I know I wrote the article in summer 2006, shortly after I was contacted by the other user. I checked the Internet Archive Wayback Machine, and indeed, it had archived the article in September 2006. From this archived version, it is clear that the text is identical to that in the HEA report. Yet the report was only published in December 2006! While I personally already knew the text was originally from Wikipedia, I thought the evidence I’d found would surely convince anyone else. Yet Refdoc refused the re-instate the article, accusing me of being a user with “poor respect for copyrights” and saying he had little reason to believe me. He clearly hadn’t looked at the internet archive version. That comes as no surprise, as a little investigation before he deleted the article in the first place would have revealed that the Wikipedia article existed before the HEA report. The Wikipedia edit history would also have shown that it was written and improved over a number of edits by different people, rather than copied wholesale from anywhere else. Therefore Refdoc is clearly not a particularly thorough administrator on Wikipedia.

I have now initiated Wikipedia’s Deletion review process, and at the time of writing there is a consensus that the article was wrongly deleted. Hopefully the article will be reinstated by next week.

This episode brings up an interesting point about Wikipedia. They have a strict policy when it comes to copyright, where copying directly from another source is not allowed. But as more and more documents copy text from Wikipedia, it’s going to become harder to tell which was the original source. I think the Irish HEA’s report probably violates the GFDL, as they are supposed to credit Wikipedia, and also to license any document that builds upon a GFDL’d document under the same licence. They haven’t done so, and while I’m sure that I and the other contributors don’t object to our work being used, failure to include an acknowledgement has ultimately resulted in it being us who were accused of breaching copyright.

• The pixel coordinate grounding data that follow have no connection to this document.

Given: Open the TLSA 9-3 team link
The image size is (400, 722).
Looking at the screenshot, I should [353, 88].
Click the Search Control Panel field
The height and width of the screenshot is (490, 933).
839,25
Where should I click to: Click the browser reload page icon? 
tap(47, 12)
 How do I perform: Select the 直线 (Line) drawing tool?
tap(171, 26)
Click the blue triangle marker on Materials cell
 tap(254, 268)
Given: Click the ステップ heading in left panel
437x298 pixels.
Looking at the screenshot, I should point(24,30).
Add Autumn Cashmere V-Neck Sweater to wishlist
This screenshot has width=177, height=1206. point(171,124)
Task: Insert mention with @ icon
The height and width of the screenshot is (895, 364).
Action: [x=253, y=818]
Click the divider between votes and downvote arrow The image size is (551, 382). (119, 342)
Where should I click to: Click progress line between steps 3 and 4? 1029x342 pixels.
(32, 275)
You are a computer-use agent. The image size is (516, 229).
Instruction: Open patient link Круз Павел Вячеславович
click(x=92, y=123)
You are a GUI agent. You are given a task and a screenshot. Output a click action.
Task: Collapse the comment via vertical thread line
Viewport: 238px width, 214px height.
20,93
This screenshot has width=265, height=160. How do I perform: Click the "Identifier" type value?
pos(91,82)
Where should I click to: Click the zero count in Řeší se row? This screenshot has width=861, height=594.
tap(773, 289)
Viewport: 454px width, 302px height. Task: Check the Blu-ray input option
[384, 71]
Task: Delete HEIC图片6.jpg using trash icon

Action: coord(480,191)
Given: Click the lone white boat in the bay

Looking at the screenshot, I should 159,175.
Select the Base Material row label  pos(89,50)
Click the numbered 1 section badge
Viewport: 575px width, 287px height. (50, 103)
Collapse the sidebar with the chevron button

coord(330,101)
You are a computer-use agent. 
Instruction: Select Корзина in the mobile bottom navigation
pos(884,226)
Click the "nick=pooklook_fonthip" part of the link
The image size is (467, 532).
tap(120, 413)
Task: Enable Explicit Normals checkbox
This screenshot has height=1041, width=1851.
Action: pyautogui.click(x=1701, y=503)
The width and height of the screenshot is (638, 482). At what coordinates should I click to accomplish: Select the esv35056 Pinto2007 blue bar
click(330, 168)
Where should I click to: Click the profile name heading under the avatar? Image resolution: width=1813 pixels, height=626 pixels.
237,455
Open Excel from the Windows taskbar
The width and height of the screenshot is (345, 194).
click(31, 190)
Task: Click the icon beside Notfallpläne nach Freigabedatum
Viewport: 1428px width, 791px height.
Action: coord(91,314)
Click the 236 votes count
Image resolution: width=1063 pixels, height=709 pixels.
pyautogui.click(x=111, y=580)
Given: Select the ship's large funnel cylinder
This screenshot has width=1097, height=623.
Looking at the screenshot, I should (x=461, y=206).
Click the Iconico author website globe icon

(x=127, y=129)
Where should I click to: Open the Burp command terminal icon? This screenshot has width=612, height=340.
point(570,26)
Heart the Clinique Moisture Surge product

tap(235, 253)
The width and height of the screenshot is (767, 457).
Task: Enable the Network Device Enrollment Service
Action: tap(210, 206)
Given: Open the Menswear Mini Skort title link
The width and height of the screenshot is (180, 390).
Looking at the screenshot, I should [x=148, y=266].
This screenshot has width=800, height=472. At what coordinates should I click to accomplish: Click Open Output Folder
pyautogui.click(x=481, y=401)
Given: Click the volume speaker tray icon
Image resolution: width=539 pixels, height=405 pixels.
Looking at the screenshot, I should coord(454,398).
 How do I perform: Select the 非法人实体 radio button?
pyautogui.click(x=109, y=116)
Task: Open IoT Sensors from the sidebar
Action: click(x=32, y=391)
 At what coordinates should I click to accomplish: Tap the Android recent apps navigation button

As for Wikipedia administrators, candidates for that role will have to be prepared to put in a lot of work to investigate suspected copyright violations, as more and more will be false alarms. Anyone who isn’t prepared to do that isn’t fit to be an administrator. In the future it’s going to be more important to check the history of an article, and look for any other evidence to determine who has copied whom.

Now, I wonder how many of my other contributions to Wikipedia have been deleted while I wasn’t looking…

Update: the article on Ken Pounds was reinstated the same day.